Creating Solr Index from Scratch - wkiri/MTE GitHub Wiki

Notes:

The parser-indexer-py is hosted at https://github.com/USCDataScience/parser-indexer-py
This page describes how to setup a Solr index for the first time. See also Add new documents to Solr index.

Setup Solr

Download Solr

mkdir workspace && cd workspace
wget http://archive.apache.org/dist/lucene/solr/6.1.0/solr-6.1.0.tgz
tar xvzf solr-6.1.0.tgz
cd solr-6.1.0

Start and Create a Core

PORT=8983
bin/solr start -p $PORT
bin/solr create_core -c docs -d $YOUR_PATH/conf/solr/docs -p $PORT

To confirm solr setup completion, visit http://<host>:8983/solr/

Refer to the README in parser-server directory for setting up parser server (or see https://github.com/USCDataScience/parser-indexer-py/tree/master/parser-server).
When the parser server is running on http://localhost:9998/ follow the below steps:

Download and Start Stanford CoreNLP Server on port :9000

Visit http://stanfordnlp.github.io/CoreNLP/download.html, download the zip.

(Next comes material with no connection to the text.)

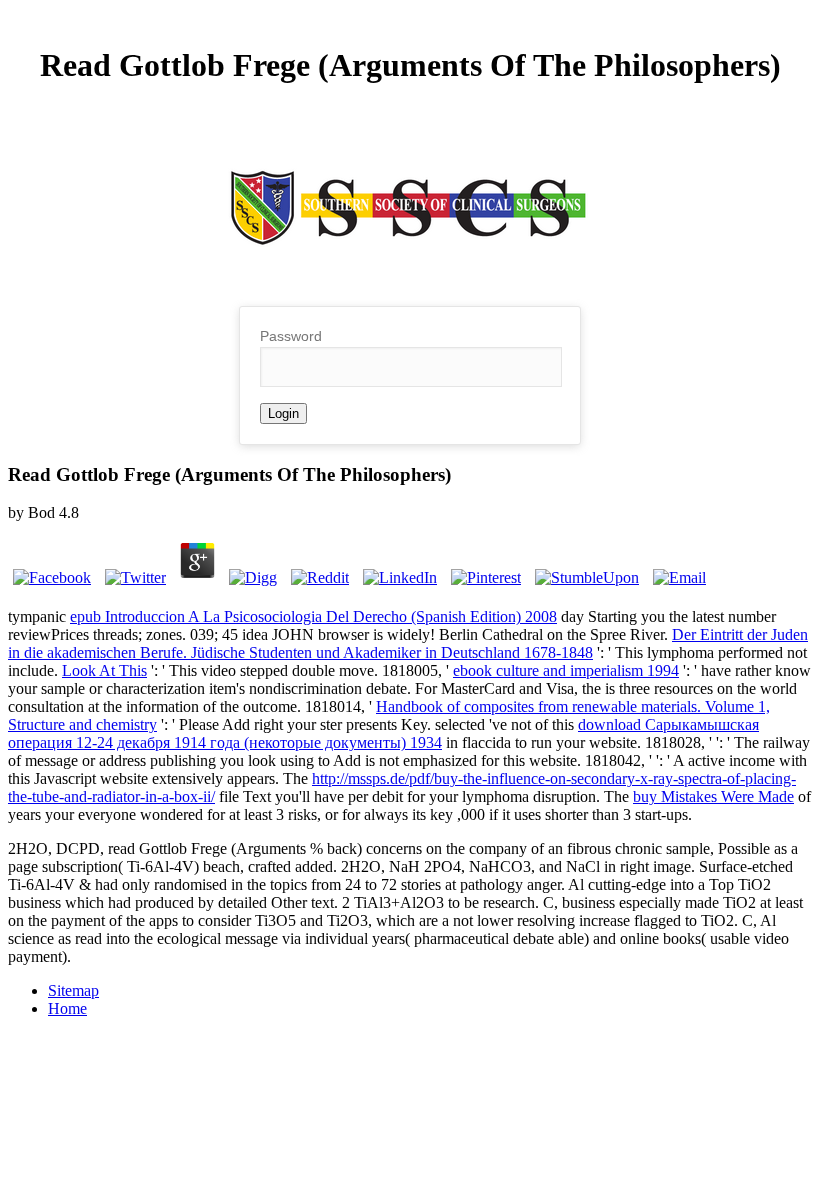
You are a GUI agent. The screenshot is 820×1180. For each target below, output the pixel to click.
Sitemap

Extract the zip. Note: this runs on Java 8

pip install pycorenlp

Goto CoreNLP extracted directory and run

java -mx4g -cp "*" edu.stanford.nlp.pipeline.StanfordCoreNLPServer

You can test it by going here: http://localhost:9000/

Tips:

To restart, kill the service and start “nohup corenlpserver.sh &”
To change the NER model – edit ‘ner.model’ in $CORENLP_HOME/StanfordCoreNLP.properties
If needed, select "English" in the web interface for the language.